Project Description
The View-Plug-Ins Programming on database development is an interface-oriented programming. This methodology has been practiced widely in many fields (e.g. OOP programming) for a long time. Here just focus on database development and introduce a few meta-tables and helper packages (for Oracle, or set of stored procedures for SQL Server). The purpose is to simplify the design of many complex batches processing, useful for ETL, reporting and DWH solutions.

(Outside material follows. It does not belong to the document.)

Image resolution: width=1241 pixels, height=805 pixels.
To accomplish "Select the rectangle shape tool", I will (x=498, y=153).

The central motive behind View-Plug-Ins is also a Branches-Leaves model of database development. Branches are stored procedures of flowchart while leaves are views of particular implementation. It helps to remind people pruning fruit trees during the growing season (in early stages of software lifecycle, from the system requirement analysis to design stage). Then in later maintenance stage, it would be more clear to organize/see the whole picture from the root to branches if the program structure of SQL scripts like a deciduous tree in winter.
Interface Design
The process of interface designing prefers more converse thinking. Especially in realization phase, the whole programming steps is from Target (output) Model to Source (input) Models, as shown following:
Once we get a clear and clean data requirement, then to abstract, induce and simplify into a unified target model is a prerequisite of interface-oriented designing.

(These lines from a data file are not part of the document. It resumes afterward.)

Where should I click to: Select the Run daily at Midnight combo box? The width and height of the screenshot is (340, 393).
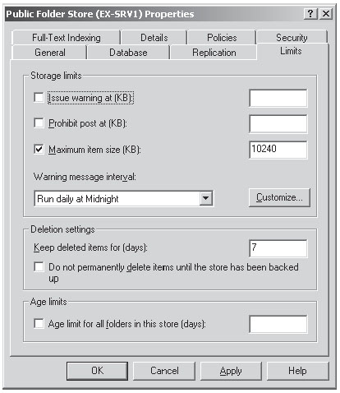point(123,198)
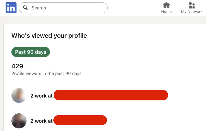Click the "Who's viewed your profile" heading
The image size is (206, 131).
tap(49, 36)

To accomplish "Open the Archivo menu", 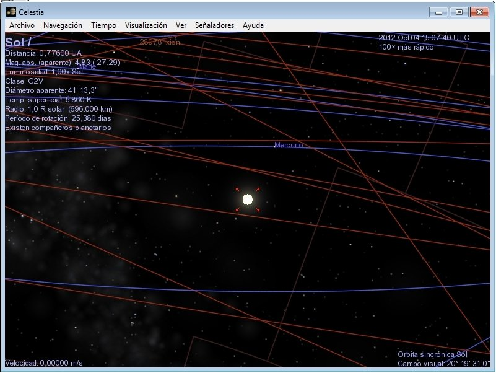I will tap(22, 25).
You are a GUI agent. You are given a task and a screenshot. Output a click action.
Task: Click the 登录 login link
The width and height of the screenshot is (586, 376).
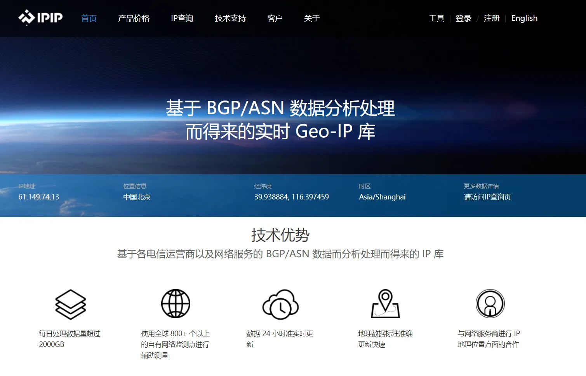tap(463, 18)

Two basic aims of bringing in the Interface and the Plug-ins:
Isolation
To isolate the differences of data model, transform different model from many sources to a common target model, follow by classification, labeling/tagging etc. It helps the code to be loose-coupled while the data keep tightly-coupled. To test each independent view can be much clearer than to test a tangled of steps in sp, make the test-driven database development simple.
Unification
A complex system can always be divided into a few clear-cut sub-systems with logical loose coupling integration. For database system design, the principle of division depends on the induction of data model. Then each target sub-system can be treated as one data model, the differences have been transformed into just some attributes in the same model.
Meta Tables
There are only 4 tables about meta data need to be maintained for above designed model:
1. EXTRACT_SERVICE
2. EXTRACT_INTERFACE
INTERFACE_ID | SERVICE_ID | UNION_VIEW | SELECT_LIST | DESCRIPTION_ |
PRD_CLS | APP_DOMAIN | XYZ.VIEW_ALL_PROD | BATCH_ID, SEC_ID, PROD_NAME | Prod Identification |
... | ... | ... | ... | ... |
3. EXTRACT_PLUGIN
PLUGIN_ID | INTERFACE_ID | PLUGIN_VIEW | PLUGIN_ORDER | DESCRIPTION_ |
PRD_CLS_SRM | PRD_CLS | XYZ.VIEW_PROD_CLS_SRM | 1 | Identify prods from Srm |
PRD_CLS_SCM | PRD_CLS | XYZ.VIEW_PROD_CLS_SCM | 2 | Identify prods from Scm |
PRD_CLS_DEA | PRD_CLS | XYZ.VIEW_PROD_CLS_DEA | 3 | Identify prods from Dea |
PRD_CLS_BSK | PRD_CLS | XYZ.VIEW_PROD_CLS_BSK | 4 | Identify prods from Bsk |
... | ... | ... | ... | ... |
4. EXTRACT_RULE
RULE_ID | PLUGIN_ID | TAG$01 | TAG$02 | TAG$03 | TAG$04 | ... |
1 | PRD_CLS_BSK | PC | Flat Code A | SWAP | BASKET | |
2 | PRD_CLS_SCM | PC | Flat Code B | LST_OPT | INDEX | |
3 | PRD_CLS_SCM | PC | Flat Code C | OTC_OPT | INDEX | |
4 | PRD_CLS_SCM | PC | Flat Code D | FUTURE | DEBT | |
5 | PRD_CLS_DEA | PC | Flat Code E | SWAP | INDEX | |
6 | PRD_CLS_DEA | PC | Flat Code F | FORWARD | INDEX | |
7 | PRD_CLS_DEA | PC | Flat Code G | FUTURE | INDEX | |
8 | PRD_CLS_SRM | PC | Flat Code H | E | ADR | |
9 | PRD_CLS_SRM | PC | Flat Code I | E | COM | |
10 | PRD_CLS_SRM | PC | Flat Code J | E | GDR | |
... | ... | ... | ... | ... | ... | ... |
These TAG$## columns look a bit ugly in the practice. From the viewpoint of applied business, all rules under a interface are in the same category. So create a rule-view for each interface specially can solve the ugliness.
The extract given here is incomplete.